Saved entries
-----
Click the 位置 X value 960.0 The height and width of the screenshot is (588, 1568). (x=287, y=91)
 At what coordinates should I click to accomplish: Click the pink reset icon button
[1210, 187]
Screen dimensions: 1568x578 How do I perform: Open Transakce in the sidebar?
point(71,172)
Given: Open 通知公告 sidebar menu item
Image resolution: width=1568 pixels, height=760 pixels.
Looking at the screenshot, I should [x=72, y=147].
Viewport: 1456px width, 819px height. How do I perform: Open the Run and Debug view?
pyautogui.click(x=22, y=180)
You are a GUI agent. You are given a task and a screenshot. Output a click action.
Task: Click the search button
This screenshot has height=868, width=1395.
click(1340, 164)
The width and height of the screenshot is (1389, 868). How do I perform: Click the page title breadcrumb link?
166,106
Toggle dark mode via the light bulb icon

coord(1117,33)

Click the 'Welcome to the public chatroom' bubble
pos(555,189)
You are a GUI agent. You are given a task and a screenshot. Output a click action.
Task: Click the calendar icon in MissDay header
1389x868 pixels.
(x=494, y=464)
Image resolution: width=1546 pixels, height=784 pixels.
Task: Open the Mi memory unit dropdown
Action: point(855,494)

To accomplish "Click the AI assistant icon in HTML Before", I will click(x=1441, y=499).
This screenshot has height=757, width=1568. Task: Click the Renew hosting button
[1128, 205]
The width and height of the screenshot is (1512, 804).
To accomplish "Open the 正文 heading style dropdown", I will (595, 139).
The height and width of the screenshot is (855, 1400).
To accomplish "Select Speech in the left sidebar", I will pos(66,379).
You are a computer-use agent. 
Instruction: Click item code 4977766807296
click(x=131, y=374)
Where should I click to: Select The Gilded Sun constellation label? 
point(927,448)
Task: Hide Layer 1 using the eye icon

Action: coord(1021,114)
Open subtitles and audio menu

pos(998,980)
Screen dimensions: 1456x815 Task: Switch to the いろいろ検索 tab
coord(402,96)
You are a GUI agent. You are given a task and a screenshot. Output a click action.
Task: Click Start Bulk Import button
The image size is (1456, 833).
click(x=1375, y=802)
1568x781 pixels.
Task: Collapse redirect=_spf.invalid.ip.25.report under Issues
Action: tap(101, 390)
-----
**Problem to work on**
Would you retype all of the lines shown above, exactly as given?

**Response**
Click the 位置 X value 960.0 The height and width of the screenshot is (588, 1568). (x=287, y=91)
 At what coordinates should I click to accomplish: Click the pink reset icon button
[1210, 187]
Screen dimensions: 1568x578 How do I perform: Open Transakce in the sidebar?
point(71,172)
Given: Open 通知公告 sidebar menu item
Image resolution: width=1568 pixels, height=760 pixels.
Looking at the screenshot, I should [x=72, y=147].
Viewport: 1456px width, 819px height. How do I perform: Open the Run and Debug view?
pyautogui.click(x=22, y=180)
You are a GUI agent. You are given a task and a screenshot. Output a click action.
Task: Click the search button
This screenshot has height=868, width=1395.
click(1340, 164)
The width and height of the screenshot is (1389, 868). How do I perform: Click the page title breadcrumb link?
166,106
Toggle dark mode via the light bulb icon

coord(1117,33)

Click the 'Welcome to the public chatroom' bubble
pos(555,189)
You are a GUI agent. You are given a task and a screenshot. Output a click action.
Task: Click the calendar icon in MissDay header
1389x868 pixels.
(x=494, y=464)
Image resolution: width=1546 pixels, height=784 pixels.
Task: Open the Mi memory unit dropdown
Action: point(855,494)

To accomplish "Click the AI assistant icon in HTML Before", I will click(x=1441, y=499).
This screenshot has height=757, width=1568. Task: Click the Renew hosting button
[1128, 205]
The width and height of the screenshot is (1512, 804).
To accomplish "Open the 正文 heading style dropdown", I will (595, 139).
The height and width of the screenshot is (855, 1400).
To accomplish "Select Speech in the left sidebar", I will pos(66,379).
You are a computer-use agent. 
Instruction: Click item code 4977766807296
click(x=131, y=374)
Where should I click to: Select The Gilded Sun constellation label? 
point(927,448)
Task: Hide Layer 1 using the eye icon

Action: coord(1021,114)
Open subtitles and audio menu

pos(998,980)
Screen dimensions: 1456x815 Task: Switch to the いろいろ検索 tab
coord(402,96)
You are a GUI agent. You are given a task and a screenshot. Output a click action.
Task: Click Start Bulk Import button
The image size is (1456, 833).
click(x=1375, y=802)
1568x781 pixels.
Task: Collapse redirect=_spf.invalid.ip.25.report under Issues
Action: tap(101, 390)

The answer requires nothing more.